Es gebe heute wieder die Tendenz, Fremde als Gefahr wahrzunehmen, sagt die Leiterin der KZ-Gedenkstätte Ravensbrück Insa Eschebach in SWR2. Eschebach veranstaltet mit Kollegen am 15. und 16. November eine Konferenz im ehemaligen SS-Sonderlager KZ-Hinzert in Rheinland-Pfalz zum Thema: „Wider das Vergessen - Zum verbotenen Umgang zwischen Deutschen und Kriegsgefangenen“.

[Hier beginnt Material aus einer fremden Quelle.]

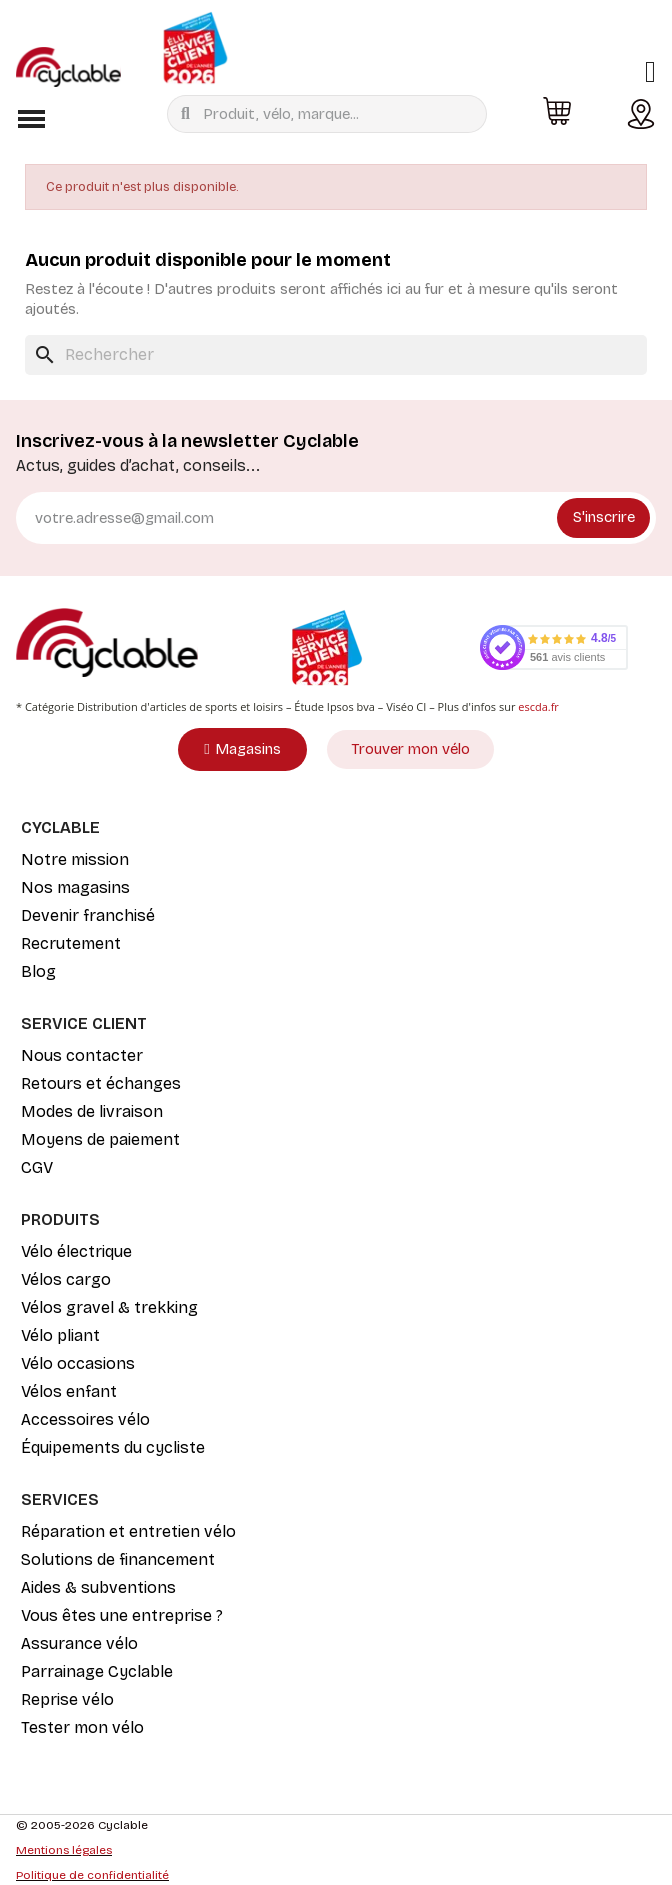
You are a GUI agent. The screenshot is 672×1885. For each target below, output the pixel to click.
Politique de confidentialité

Die zehn Millionen Kriegsgefangenen und Zivilisten, die während des Zweiten Weltkriegs im damaligen Reichsgebiet gearbeitet haben, seien nicht übersehen worden, so Eschebach. „Sie wurden aber als Menschen zweiter oder gar dritter Klasse wahrgenommen.”

Die Leiterin der Gedenkstätte des KZ- Ravensbrück erinnert an die Polen-Erlasse von 1940: „Das wurde offensichtlich von den Deutschen damals als relativ normal wahrgenommen“. Eschebach betont, es sei sehr wichtig, die Vergangenheit zu kennen und Traditionen anzuschauen, „auch heute, wo die Angst vor dem Fremden wieder zuzunehmen scheint.“ Fremde als Gefahr wahrzunehmen, sei „schon fast ein Topos in der deutschen Geistes- und Sozialgeschichte, der aber im Dritten Reich seine besonders entsetzliche Ausprägung erfahren habe.